**Exercise details**: Reproduce verbatim the portion of the circle tangent proof that starts with "We know that, the" and continues through "(Angle sum property)".

**Supplied text**:
Question

Two tangents TP and TQ are drawn to a circle with centre O from an external point T. Prove that $\angle PTQ=2\angle OPQ$

Answer 1

We know that, the lengths of tangents drawn from an external point to a circle are equal.
$\therefore TP=TQ$
In $\Delta TPQ$
TP = TQ
$\Rightarrow \angle TQP=\angle TPQ\dots \dots \left(1\right)$ (In a triangle, equal sides have equal angles opposite to them)
$\angle TQP+\angle TPQ+\angle PTQ={180}^{\circ }$ (Angle sum property)
$\therefore 2\angle TPQ+\angle PTQ={180}^{\circ }$ (Using (1))
$\Rightarrow \angle PTQ={180}^{\circ }-2\angle TPQ\dots \dots \left(1\right)$
We know that, a tangent to a circle is perpendicular to the radius through the point of contact.

**Data listing**:
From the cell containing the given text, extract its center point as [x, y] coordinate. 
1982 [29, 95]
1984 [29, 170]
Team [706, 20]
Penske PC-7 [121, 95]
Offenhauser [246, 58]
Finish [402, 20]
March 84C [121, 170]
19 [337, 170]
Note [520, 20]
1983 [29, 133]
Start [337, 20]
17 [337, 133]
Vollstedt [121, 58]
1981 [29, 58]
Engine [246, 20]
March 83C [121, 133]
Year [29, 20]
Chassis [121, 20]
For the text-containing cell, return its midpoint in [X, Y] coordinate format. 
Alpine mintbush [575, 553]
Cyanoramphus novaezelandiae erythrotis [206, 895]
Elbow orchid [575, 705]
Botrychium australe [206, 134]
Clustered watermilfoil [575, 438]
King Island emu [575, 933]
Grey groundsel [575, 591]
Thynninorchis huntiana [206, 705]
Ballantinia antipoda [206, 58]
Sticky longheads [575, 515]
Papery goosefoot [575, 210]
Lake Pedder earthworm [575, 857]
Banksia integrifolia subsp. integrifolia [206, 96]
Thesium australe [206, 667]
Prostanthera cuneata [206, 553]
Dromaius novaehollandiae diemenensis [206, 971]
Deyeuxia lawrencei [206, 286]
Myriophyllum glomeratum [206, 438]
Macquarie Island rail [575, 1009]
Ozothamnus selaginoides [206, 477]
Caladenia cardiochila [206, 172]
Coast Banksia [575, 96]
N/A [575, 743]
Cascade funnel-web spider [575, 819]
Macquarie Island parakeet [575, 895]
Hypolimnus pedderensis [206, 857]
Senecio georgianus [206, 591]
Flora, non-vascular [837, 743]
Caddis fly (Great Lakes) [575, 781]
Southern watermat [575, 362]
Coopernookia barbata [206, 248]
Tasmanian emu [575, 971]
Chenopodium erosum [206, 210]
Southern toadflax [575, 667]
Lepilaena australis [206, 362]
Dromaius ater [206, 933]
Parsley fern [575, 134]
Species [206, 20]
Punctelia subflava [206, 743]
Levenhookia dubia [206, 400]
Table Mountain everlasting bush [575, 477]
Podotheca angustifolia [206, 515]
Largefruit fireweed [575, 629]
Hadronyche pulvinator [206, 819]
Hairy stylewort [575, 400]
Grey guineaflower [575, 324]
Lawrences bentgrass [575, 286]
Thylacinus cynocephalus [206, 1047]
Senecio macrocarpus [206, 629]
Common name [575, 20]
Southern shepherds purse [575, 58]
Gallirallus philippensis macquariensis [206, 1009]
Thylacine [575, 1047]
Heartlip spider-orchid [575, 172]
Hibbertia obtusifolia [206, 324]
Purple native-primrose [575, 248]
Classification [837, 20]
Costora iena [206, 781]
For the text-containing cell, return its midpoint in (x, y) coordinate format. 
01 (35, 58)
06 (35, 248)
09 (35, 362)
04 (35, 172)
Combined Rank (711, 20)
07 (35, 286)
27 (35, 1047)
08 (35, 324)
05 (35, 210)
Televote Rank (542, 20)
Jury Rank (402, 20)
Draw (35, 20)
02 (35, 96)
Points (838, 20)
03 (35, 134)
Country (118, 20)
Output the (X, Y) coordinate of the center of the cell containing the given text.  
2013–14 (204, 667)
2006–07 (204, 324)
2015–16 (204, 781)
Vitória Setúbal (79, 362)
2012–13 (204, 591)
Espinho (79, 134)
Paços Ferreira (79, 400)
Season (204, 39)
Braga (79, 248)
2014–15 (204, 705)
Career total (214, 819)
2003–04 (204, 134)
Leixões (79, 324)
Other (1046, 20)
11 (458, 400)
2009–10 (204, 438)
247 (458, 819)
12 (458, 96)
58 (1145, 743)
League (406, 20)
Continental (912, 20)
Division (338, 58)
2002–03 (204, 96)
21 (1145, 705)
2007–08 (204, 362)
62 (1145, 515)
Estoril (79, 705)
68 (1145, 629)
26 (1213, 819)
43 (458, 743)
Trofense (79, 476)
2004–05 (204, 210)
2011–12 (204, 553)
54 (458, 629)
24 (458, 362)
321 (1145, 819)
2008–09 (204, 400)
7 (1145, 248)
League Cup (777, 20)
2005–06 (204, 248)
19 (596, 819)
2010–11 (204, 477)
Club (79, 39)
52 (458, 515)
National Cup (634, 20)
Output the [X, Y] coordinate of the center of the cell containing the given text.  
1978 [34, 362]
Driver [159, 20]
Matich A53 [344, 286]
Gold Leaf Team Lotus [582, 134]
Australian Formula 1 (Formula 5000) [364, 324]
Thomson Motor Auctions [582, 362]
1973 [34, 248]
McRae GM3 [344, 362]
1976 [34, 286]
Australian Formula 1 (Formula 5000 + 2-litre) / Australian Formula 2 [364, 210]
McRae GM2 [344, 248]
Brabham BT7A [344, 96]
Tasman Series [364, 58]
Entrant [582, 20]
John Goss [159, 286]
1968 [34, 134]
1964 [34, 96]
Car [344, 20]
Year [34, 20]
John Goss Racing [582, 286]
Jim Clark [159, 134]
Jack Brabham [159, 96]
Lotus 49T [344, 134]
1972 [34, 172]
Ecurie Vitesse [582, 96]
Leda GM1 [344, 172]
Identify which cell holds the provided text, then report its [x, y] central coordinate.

**Task output**:
We know that, the lengths of tangents drawn from an external point to a circle are equal.
$\therefore TP=TQ$
In $\Delta TPQ$
TP = TQ
$\Rightarrow \angle TQP=\angle TPQ\dots \dots \left(1\right)$ (In a triangle, equal sides have equal angles opposite to them)
$\angle TQP+\angle TPQ+\angle PTQ={180}^{\circ }$ (Angle sum property)